Что сделать =>
A – Ответь на вопросы по тексту о современной поэзии.
(i) В какие годы родилось поколение поэтов, о котором говорится в начале?
(ii) Где, согласно тексту, поэтические профаны пишут письма друг другу?
(iii) На что обычно реагирует читательская масса?
B – Продолжи текст о современной поэзии, начав сразу после его последнего предложения.

Стихи разных лет
Вчера ещё – один из немногих живущих, из последних, из сильных или просто неподдельных поэтов поколения, рождённого в 60-е. Сегодня – на небесах.
Современная поэзия демонстративна, она имеет мгновенный непосредственный выход, пусть он и приходится чаще всего на профана. Этакие письма поэтических профанов друг другу в соцсетях. Это нормально в условиях свободы слова. Всегда ведь даже в стихотворных поделках есть что-то замечательное – буквы, слова, вялые выражения заезженных человеческих чувств, всем всегда понятных и пр. Это не слишком умелое самовыражение имеет магическое воздействие на невзыскательные умы читательских масс. Этому принято лайкать. На это обычно читательская масса и реагирует (не на искусство, не на поэтическое мастерство), на родство расхожих взглядов на поэзию.

Выдержка из материала =>
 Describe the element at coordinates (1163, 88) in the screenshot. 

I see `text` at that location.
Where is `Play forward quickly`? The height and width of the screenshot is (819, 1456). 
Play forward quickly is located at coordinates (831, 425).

Ответы по порядку =>
A –
(i) В 60-е.
(ii) В соцсетях.
(iii) На родство расхожих взглядов на поэзию.

B –
В целом уровень грамотности в условиях открытости даже повысился. И написанные стихи сегодня прочитываются фестивалями, этакой дружеской толпой. Но было время, когда поэт вынужден был оставаться божественно одиноким, отстранённым от официоза социума. Просто чтобы избежать в своих сочинениях насаждаемой сверху во все трудовые коллективы нетворческой фальши – готовой идеологии и политической пропаганды в искусстве. Творческое одиночество, таким образом, было спасением для живой души поэта от жесткой ангажированности в литературе и общих (читай отхожих) мест в искусстве. Оставаться независимым и быть даже в бедности – лишь бы вместе с любимой – со своей мировой и горьковатой музыкой. Пусть в великой неприкаянности, в стороне от меркантильной толпы, в настоящей, творческой свободе слова.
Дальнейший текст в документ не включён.